A new list has placed puffins as “at risk of extinction” and bird expert Mike Stentiford says it will take a miracle to save the declining Jersey population.
This morning the International Union for Conservation of Nature revealed that the much-loved colourful birds were at risk of dying out completely.
And Mr Stentiford OBE said that although a project to save the local population of two or three birds remaining at Plémont was going to happen, he wasn’t holding out too much hope.
"It’s safe to say I think that unless there’s a big miracle, we’re not going to save the species here in Jersey,” he said.
"There were only two or three seen this summer and that’s just not sustainable.
"They have been in Jersey since the late 1800’s, we had about 400 pairs, that must have been quite a sight but having said that people used to go and take the eggs, not just puffin eggs but seabirds eggs.
“The numbers really started to decrease between 1914 and 1918, nobody really knows why, something happened, maybe the disturbance of people taking eggs during breeding time.”
The report out this morning said that Jersey was not the only place to see a dramatic drop in puffin numbers.
The number of breeding pairs in the Shetlands has halved in the last 30 years, rainfall on the Farne Islands cut the number of chicks in half and colonies in Scandinavia have also been hit.
Although there are still more than 200 birds on Burou, a small island of Alderney, the fact that they only come ashore to breed and spend most of their lives at sea means they can’t be bred in captivity.
Mr Stentiford said that the restoration of Plémont had an outside chance of helping to stem the flow.

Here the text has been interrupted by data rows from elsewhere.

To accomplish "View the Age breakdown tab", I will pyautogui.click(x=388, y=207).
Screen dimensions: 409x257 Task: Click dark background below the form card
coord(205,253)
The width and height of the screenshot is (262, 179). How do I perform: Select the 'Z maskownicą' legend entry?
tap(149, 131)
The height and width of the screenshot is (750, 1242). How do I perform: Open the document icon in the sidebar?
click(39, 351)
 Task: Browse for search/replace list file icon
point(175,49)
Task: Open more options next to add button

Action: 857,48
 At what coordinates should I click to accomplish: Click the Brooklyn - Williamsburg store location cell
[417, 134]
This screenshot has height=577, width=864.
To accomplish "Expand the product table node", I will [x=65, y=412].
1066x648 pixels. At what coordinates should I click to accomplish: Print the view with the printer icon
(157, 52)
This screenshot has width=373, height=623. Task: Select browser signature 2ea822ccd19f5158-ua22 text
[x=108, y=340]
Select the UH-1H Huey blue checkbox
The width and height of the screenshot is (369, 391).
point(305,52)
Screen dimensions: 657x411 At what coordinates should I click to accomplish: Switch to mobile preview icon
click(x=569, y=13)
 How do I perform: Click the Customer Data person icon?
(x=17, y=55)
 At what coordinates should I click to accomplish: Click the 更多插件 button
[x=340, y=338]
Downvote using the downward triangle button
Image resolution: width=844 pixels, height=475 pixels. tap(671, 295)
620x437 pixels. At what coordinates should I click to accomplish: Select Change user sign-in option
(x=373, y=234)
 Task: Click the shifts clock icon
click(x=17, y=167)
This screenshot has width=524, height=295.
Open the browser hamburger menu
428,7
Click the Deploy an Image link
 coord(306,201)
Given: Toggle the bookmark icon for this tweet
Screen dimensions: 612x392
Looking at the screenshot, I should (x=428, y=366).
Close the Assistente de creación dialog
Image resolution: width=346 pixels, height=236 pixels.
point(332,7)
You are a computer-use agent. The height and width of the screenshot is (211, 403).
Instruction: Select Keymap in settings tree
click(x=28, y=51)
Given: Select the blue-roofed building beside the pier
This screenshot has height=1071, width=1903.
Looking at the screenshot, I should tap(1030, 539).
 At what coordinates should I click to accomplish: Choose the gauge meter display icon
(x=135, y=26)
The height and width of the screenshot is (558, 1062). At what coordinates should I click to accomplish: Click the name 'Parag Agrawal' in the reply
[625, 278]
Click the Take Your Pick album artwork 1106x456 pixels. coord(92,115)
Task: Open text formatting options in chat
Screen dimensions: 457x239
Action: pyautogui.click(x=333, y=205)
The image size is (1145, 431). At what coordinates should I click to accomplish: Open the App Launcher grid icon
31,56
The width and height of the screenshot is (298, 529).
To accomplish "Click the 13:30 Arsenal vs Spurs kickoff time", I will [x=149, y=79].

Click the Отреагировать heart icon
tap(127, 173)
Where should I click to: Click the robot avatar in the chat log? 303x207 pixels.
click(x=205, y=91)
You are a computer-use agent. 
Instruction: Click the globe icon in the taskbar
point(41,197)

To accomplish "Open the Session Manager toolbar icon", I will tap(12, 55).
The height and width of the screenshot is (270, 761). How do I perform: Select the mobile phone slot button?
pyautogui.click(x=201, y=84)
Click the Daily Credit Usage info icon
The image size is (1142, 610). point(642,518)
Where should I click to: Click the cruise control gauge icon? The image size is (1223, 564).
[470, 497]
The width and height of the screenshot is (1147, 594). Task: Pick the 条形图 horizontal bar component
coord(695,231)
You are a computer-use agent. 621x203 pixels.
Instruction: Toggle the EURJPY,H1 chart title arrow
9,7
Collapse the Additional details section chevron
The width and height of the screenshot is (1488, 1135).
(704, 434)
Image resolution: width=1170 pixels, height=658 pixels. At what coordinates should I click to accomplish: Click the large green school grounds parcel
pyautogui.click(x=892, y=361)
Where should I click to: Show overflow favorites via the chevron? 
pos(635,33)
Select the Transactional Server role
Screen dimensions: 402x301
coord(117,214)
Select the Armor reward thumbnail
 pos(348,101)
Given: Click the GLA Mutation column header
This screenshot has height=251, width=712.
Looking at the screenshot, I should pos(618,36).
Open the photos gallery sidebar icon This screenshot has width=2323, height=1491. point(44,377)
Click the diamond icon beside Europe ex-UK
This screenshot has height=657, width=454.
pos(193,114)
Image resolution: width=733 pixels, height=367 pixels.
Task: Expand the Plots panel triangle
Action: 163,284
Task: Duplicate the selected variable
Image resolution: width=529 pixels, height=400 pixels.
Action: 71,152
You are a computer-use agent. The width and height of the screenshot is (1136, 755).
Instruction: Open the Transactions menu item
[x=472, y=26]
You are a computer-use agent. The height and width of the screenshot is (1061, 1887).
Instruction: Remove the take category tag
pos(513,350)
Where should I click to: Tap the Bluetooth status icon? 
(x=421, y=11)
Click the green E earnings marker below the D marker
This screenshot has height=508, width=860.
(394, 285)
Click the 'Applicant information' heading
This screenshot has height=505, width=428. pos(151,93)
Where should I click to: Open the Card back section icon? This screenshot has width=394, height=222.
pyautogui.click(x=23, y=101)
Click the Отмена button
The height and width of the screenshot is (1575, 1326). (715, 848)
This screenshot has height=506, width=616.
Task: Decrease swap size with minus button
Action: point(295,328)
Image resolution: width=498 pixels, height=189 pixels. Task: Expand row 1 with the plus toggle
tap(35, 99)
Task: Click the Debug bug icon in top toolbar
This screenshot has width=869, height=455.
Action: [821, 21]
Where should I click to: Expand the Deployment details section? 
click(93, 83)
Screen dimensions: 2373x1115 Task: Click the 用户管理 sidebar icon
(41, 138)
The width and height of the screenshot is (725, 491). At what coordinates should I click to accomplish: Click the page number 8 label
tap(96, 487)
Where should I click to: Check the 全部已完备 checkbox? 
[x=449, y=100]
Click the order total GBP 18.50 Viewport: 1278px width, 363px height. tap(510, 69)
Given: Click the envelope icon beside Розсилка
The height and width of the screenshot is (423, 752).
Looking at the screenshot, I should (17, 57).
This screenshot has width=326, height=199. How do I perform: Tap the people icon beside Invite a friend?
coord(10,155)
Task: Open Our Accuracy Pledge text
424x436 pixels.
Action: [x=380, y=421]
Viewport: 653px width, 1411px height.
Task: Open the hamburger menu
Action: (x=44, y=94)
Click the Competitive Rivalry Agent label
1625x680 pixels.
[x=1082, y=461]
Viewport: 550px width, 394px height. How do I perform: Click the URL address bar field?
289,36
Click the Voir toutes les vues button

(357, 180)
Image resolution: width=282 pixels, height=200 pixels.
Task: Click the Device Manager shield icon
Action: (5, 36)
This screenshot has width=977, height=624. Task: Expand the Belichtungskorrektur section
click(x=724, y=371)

He said: “"It is a bit of a long shot, Plémont is being reclaimed as a natural habitat, one of the problems they had when the holiday home was there was an infestation of rats and they could have had an impact on the chicks, the eggs, we don’t really know that for sure, there was an eradication of the rats and all we need is ten or 12 puffins to come back to successfully breed because of the restoration of the headland.
"It’s just one of the species we are trying to reinstate at Plémont – it's a big challenge – but somebody has got to try."